One of the demands placed upon the commanders, who had to deal with the logistical problems of the roads and supplies, was to calculate the most efficient way to move their military across the country.
Because the strategy was to fight only if absolutely necessary, the commanders had to ensure a deployment of soldiers superior to that of the enemy and would not waste manpower by sending too many.
On important occasions, the emperor personally assumed command of a campaign. Topa Inca Yupanqui, for example, took personal command of an effort to expand the empire by overseeing the extension of the main highways, a task too difficult for an army commander to handle alone.
Doctrine, Strategy, and Tactics
The primary aim of the Incan military was to spread the worship of the Sun and to seek harmony through the integration of so-called barbarians—who lacked military discipline, worshiped false gods, and practiced human sacrifices and cannibalism—into the Incan culture.
The Incas believed, therefore, that their conquests were justifiable and were motivated by a desire to improve the quality of life of their vanquished tribes.
Incas often showed mercy to the vanquished tribes and pursued peaceful resolutions whenever possible.
The principal strategy utilized by the Incas to defeat their enemies was to destroy harvests and inflict famine.

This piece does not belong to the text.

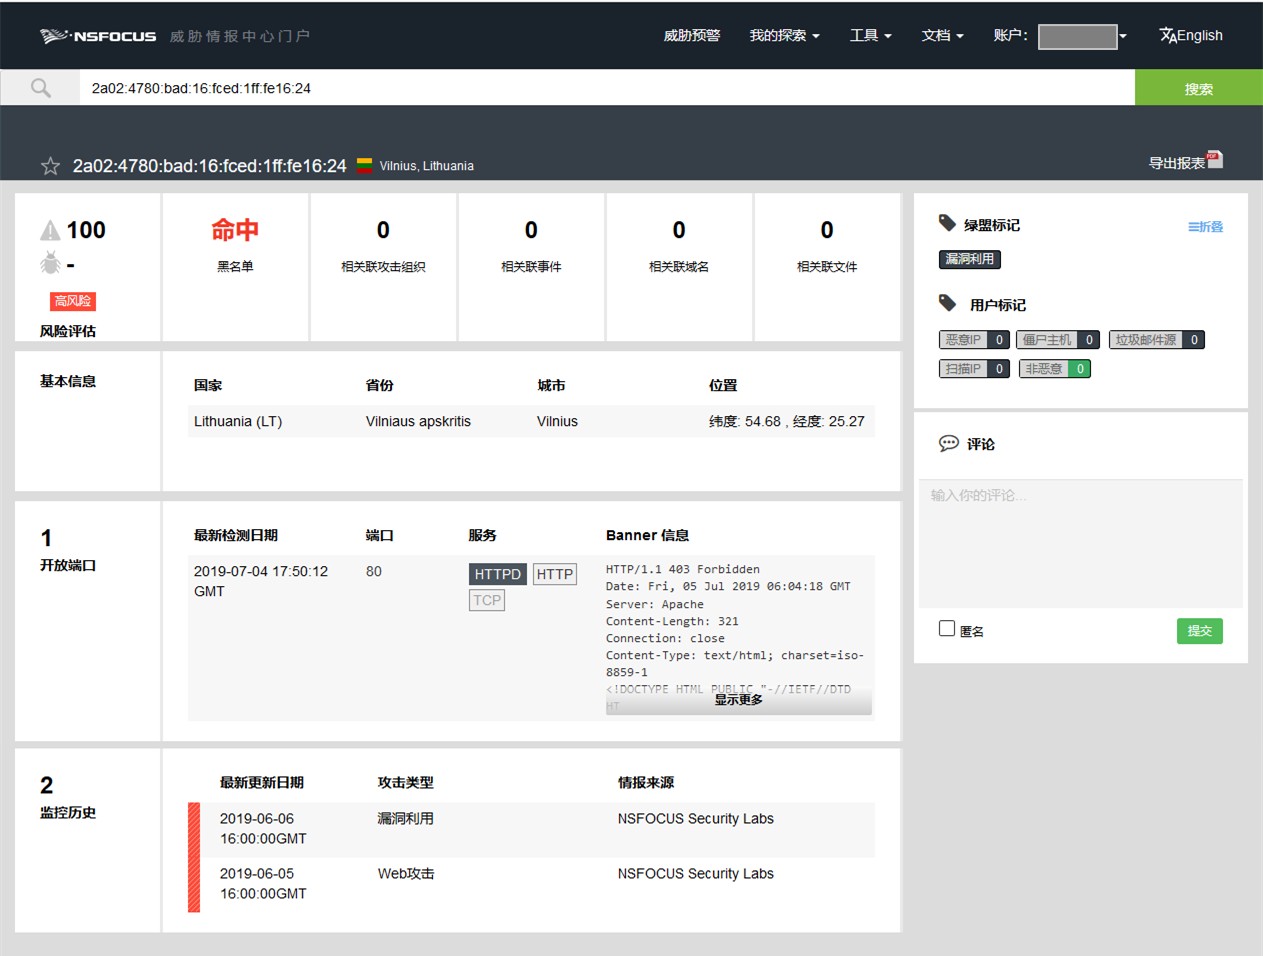Star the IP address as favorite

The skin of the captured leaders was often made into drums used at festivals celebrating Incan victories. After killing the leaders, the Incas ripped out their intestines, dried the bodies as carefully as possible, fitted the abdominal skin over a bentwood frame, and finally placed the skin on a carrying frame. Although these drums were not very musical, they served as amusement for the Incas and as a warning of the fate of those who dared to resist the Incan emperor.
The Incas roped their prisoners together and sacrificed a few to the Sun God. Most of the prisoners, however, were detained long enough to ensure that they would cooperate with the Incas and contribute to the empire.
This interval also gave the vanquished time to assimilate the Incan culture and to prepare to fight in the name of their new god.
Dressed in the colorful costumes of their provinces of origin, the people greeted their victorious ruler, who was borne aloft in a golden chair raised on the shoulders of his nobles, as he passed beneath arches erected along the route to the Temple of the Sun.
A large celebration followed in which music, dancing, and bonfires commemorated the addition of a new territory.
The Inca Empire, in reality, was a confederation of tribes with the Incas in control of a common government, a common religion, and a common language.
A council of rulers ruled each of the tribes, which pledged its allegiance to the emperor, who, as a descendant of the Sun God, was considered divine.